**WORK TASK:** The answer should be the records below, word for word, with every image left out.

Stored data entries
○ ○ ○ ○ ○

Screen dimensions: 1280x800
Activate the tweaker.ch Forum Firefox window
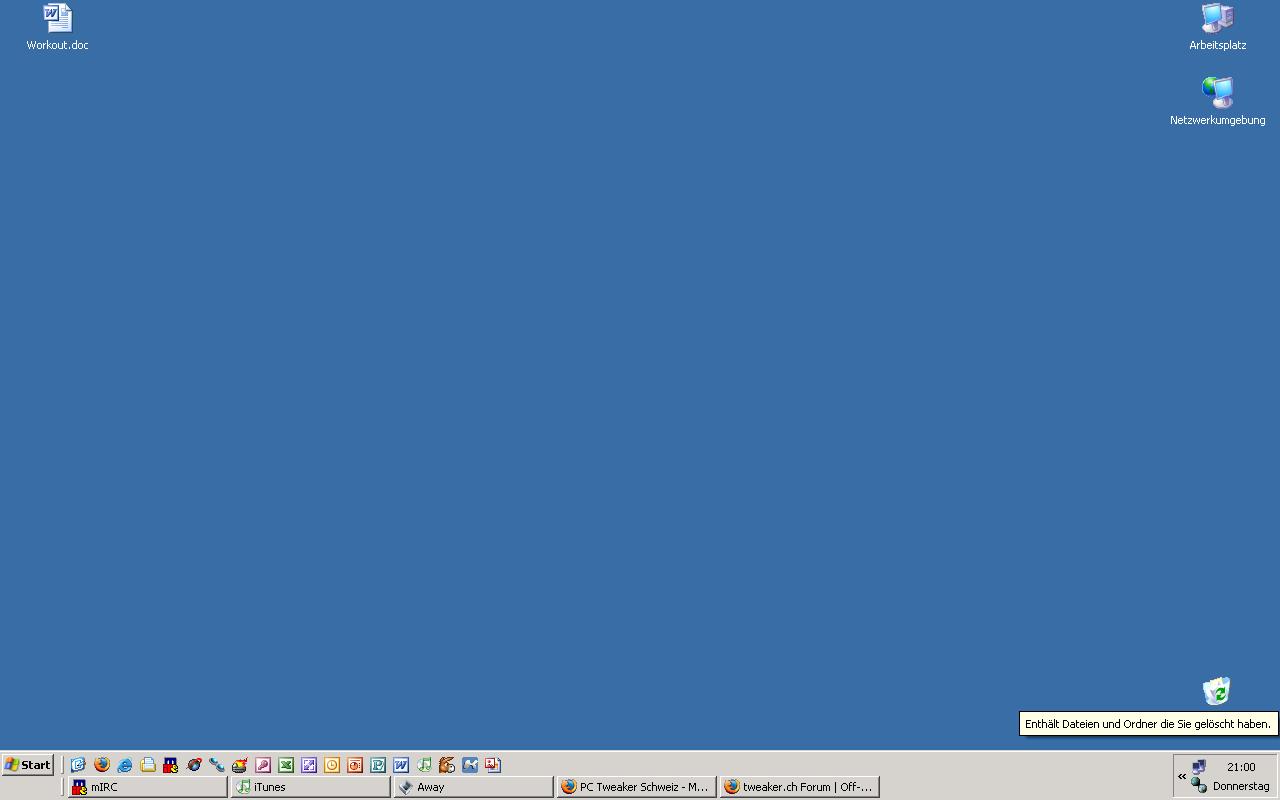click(x=799, y=787)
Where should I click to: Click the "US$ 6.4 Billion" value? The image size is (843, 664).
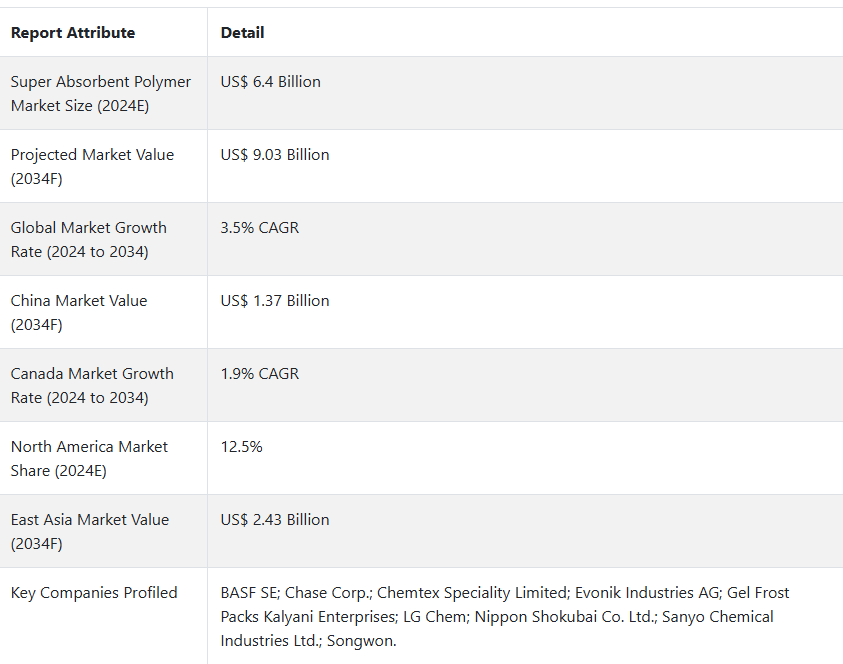tap(271, 82)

○ ○ ○ ○ ○

**EXERCISE RESULT:**
Screen dimensions: 1280x800
Activate the tweaker.ch Forum Firefox window
click(x=799, y=787)
Where should I click to: Click the "US$ 6.4 Billion" value? The image size is (843, 664).
tap(271, 82)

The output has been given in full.